[[ Task input open ]]

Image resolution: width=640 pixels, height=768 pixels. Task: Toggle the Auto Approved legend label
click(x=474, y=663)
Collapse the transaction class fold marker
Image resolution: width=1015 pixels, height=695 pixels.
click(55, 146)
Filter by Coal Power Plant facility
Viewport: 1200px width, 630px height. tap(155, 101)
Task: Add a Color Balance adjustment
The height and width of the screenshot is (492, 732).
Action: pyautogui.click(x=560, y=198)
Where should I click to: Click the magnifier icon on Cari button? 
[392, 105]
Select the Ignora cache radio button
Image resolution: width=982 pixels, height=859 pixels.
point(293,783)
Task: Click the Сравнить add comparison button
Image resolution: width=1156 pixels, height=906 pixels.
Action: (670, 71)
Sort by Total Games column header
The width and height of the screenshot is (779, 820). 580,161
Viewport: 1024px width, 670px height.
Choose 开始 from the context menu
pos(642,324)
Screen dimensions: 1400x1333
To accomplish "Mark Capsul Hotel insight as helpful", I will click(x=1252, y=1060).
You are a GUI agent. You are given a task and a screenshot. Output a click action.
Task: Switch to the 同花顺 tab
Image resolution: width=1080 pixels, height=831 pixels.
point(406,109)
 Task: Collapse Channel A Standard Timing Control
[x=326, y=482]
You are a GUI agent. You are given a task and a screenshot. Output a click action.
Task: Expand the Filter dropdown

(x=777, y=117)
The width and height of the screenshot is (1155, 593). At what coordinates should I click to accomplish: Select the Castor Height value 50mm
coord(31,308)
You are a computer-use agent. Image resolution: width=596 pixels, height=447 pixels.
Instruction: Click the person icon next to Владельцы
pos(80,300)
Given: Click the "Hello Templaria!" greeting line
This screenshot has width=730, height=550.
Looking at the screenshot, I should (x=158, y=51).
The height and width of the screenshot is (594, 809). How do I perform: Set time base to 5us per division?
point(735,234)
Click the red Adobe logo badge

[[ Task input closed ]]

The problem: Please copy, word for word, every line from the first line of the records through the line containing "Screen dimensions: 1400x1333", with both of those lines included and nothing else.

Response to this task:
Image resolution: width=640 pixels, height=768 pixels. Task: Toggle the Auto Approved legend label
click(x=474, y=663)
Collapse the transaction class fold marker
Image resolution: width=1015 pixels, height=695 pixels.
click(55, 146)
Filter by Coal Power Plant facility
Viewport: 1200px width, 630px height. tap(155, 101)
Task: Add a Color Balance adjustment
The height and width of the screenshot is (492, 732).
Action: pyautogui.click(x=560, y=198)
Where should I click to: Click the magnifier icon on Cari button? 
[392, 105]
Select the Ignora cache radio button
Image resolution: width=982 pixels, height=859 pixels.
point(293,783)
Task: Click the Сравнить add comparison button
Image resolution: width=1156 pixels, height=906 pixels.
Action: (670, 71)
Sort by Total Games column header
The width and height of the screenshot is (779, 820). 580,161
Viewport: 1024px width, 670px height.
Choose 开始 from the context menu
pos(642,324)
Screen dimensions: 1400x1333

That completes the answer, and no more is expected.